Sebagian sufi lain menghadirkan ajaran lain mengenai al-maqam tertinggi. Al-Hallaj
mengenalkan paham al-hulul, Abu Yazid al-Bistamimemiliki ajaran tentang al-ittihad, dan
Ibn ‘Arabi mengajarkan paham wahdah al-wujud yang dielaborasi lebih lanjut oleh Mulla
Shadra. (Ja’far, 2016:84-85)
E. Mengenal al-Ahwal
Al-Muraqabah
Ajaran muraqabah merupakan salah satu bentuk dari al-ahwal. Kata al-muraqabah
memang tidak digunakan Al-Quran, meskipun kata yang seakar dengannya dapat ditemukan
antara lain raqiba, dan semua kata yang seakar dengan al-Muraqabah disebut sebanyak 24
kali. (Ja’far, 2016:85-86)
Takut (al-Khauf)
Para sufi telah membicarakan masalah takut (al-khauf) dalam karya-karya mereka.

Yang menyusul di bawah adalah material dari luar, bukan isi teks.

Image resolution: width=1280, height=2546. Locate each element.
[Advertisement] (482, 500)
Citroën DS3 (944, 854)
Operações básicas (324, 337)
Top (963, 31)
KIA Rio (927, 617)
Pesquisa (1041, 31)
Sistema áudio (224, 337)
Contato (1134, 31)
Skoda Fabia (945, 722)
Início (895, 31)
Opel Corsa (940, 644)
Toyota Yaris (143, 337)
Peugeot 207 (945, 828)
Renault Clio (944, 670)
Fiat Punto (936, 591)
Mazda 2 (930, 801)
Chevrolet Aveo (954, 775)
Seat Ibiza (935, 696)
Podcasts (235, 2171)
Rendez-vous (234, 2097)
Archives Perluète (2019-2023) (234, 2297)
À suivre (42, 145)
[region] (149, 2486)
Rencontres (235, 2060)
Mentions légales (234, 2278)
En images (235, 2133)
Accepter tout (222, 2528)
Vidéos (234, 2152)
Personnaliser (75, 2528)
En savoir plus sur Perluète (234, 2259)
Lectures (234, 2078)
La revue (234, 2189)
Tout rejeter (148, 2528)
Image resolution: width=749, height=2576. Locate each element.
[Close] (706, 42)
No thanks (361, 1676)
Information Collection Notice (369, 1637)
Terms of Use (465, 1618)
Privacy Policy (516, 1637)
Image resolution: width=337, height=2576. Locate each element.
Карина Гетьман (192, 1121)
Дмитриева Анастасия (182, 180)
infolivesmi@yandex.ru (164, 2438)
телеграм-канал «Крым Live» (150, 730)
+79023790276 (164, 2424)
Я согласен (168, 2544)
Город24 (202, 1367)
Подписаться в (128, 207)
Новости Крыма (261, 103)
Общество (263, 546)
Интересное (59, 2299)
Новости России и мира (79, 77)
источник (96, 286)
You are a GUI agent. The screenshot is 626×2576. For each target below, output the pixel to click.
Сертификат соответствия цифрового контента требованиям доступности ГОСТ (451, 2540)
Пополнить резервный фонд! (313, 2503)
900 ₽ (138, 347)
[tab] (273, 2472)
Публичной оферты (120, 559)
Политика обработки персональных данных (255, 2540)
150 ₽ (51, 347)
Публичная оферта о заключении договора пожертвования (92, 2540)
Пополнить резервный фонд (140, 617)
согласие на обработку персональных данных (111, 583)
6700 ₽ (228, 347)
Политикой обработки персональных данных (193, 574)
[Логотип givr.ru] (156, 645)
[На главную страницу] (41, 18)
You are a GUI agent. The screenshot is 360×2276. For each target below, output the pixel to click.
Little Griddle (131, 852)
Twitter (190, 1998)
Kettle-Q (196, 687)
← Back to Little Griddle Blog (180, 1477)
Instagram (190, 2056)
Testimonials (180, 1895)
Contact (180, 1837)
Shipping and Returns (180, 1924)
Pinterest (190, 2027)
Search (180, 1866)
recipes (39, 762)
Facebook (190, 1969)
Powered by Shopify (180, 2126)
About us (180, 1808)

Menurut al-Qusyairi, makna takut kepada Allah Swt adalah takut kepada siksaan-Nya, baik di
dunia maupun akhirat. (Ja’far, 2016:88)
Harap (al-raja’)
Menurut al-Qusyairi, raja’ adalah “ketergantungan hati pada sesuatu yang dicintai,
yang akan terjadi dimasa yang akan datang. (Ja’far, 2016:89)
Rindu (al-syawq)
Para sufi telah menjelaskan makna al-syawq dalam karya-karya mereka. Al-Qusyairi
misalnya, mengatakan bahwa rindu adalah keguncangan hati untuk menemui yang dicintai
(Allah Swt). (Ja’far, 2016:90)
KESIMPULAN:
Maqamat berarti kedudukan hamba dalam pandangan Allah berdasarkan apa yang
telah diusahakan. Sedangkan ahwal yaitu kedudukan atau situasi kejiwaan yang di
anugerahkan Allah kepada seorang hamba-Nya, baik sebagai buah dari amal saleh yang
mensucikan jiwa atau sebagai pemberian semata.